There’s been a lot of talk about women in tech these days. Headlines include both the repugnant and up-lifting. One the ugly side, we’ve all read about the sexual harassment and mistreatment at famous tech companies. On a more uplifting note, more campaigns and movies are celebrating women’s contribution to tech — and inspiring future ladies to take up STEM careers.
For International Women’s Day, we decided to tackle this issue with APIs. We built a project that determines how many of Stack Overflow’s top-ranked 3,479 users are women. We collected this data by connecting to public APIs (Stack Overflow and Clarifai’s Visual Recognition API) through RapidAPI.
Since RapidAPI connects to multiple APIs through one abstraction layer, finding this data was relatively easy. Here are the APIs that we used through RapidAPI.
Stack Exchange API
We exported the top 3,500 Stack Overflow users with the Stack Exchange API. We sorted users based on Stack Overflow reputation.
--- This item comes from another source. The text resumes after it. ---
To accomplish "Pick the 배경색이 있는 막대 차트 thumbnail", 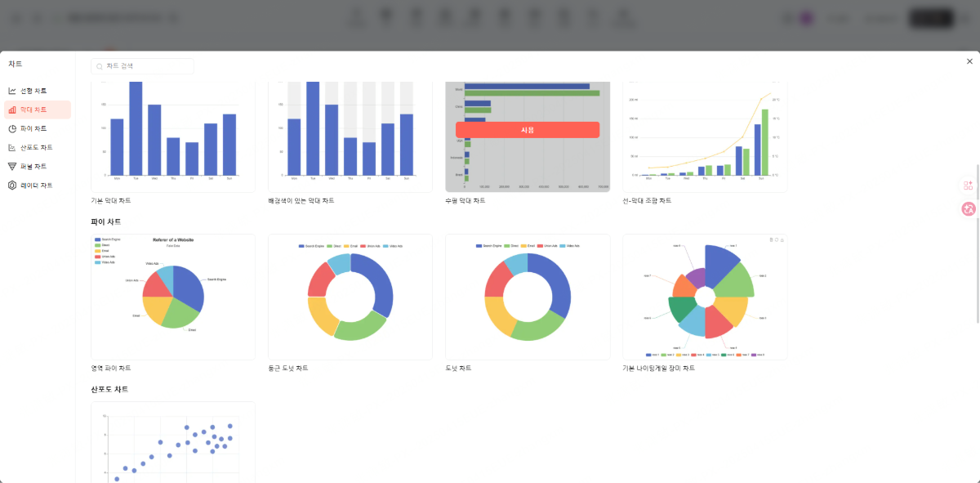I will (x=350, y=136).
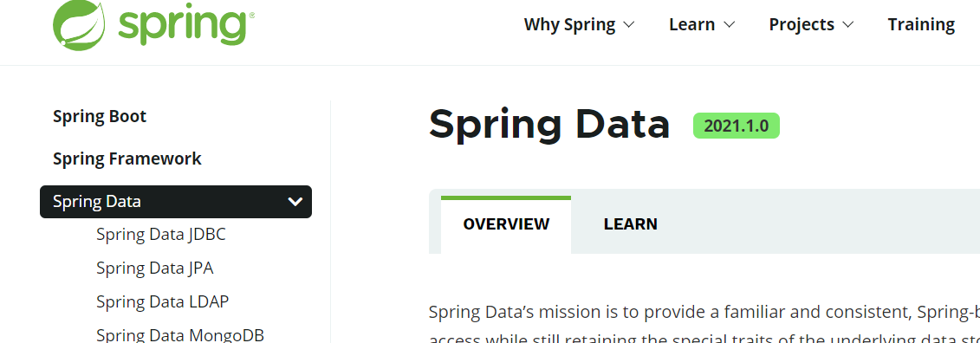The width and height of the screenshot is (980, 343).
Task: Collapse Spring Data with white chevron
Action: (x=295, y=202)
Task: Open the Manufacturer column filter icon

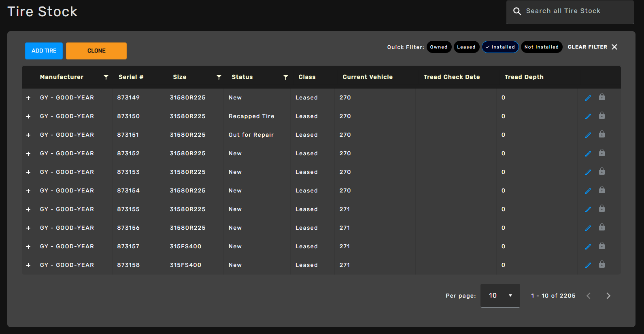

A user gains or loses reputation by, in Stack Overflow’s words, “posting good questions and useful answers.”
Clarifai API
We used the Clairfai Visual Recognition API’s Demographic model to determine the gender of the user based on their profile picture. The Clarifai API works by returning a probability that the face in the image is a masculine or a feminine. When the API could not find a face in the image, we categorized the result as unclassified.
Now, onto the results!
You can dig into the raw data for yourself, but here are the key stats and some additional analysis.
The vast majority of Stack Overflow profiles had a gender neutral image or icon as a profile picture, which made it trickier to categorize. Out of the top 3,500 profiles, 1,512 had a profile image with a discernible gender.
To give you some context, here are some example profile pictures that the API would (obviously) not classify with a gender.
Since the Clarifai Demographic model is still in alpha, we went through the top 100 results manually as well. We found 77 masculine profiles, 21 unclassified and 1 feminine profile. Unclassified users either had gender neutral profiles (see Finding 0), did not provide enough information to determine gender or identified outside the male/female gender binary. One user even identified as non-human!
The Clairfai API’s Demographic model is pretty fun to play with — you can test a call in your browser through the RapidAPI package. However, we noticed the model is definitely still in alpha. For example, this Seminoles fan’s profile picture was returned as “feminine.”
The API may have some limitations when it comes to illustrated characters or icons.
Determining gender on Stack Overflow turned out to be trickier than we initially anticipated. Many users favor icons or illustrations over profile pictures, which made it more difficult to identify gender. To get better results, a future iteration of this experiment could include the Gender API, which determines a probability that a name is associated with a masculine or feminine gender. Accuracy improves with location, so we exported that data as well.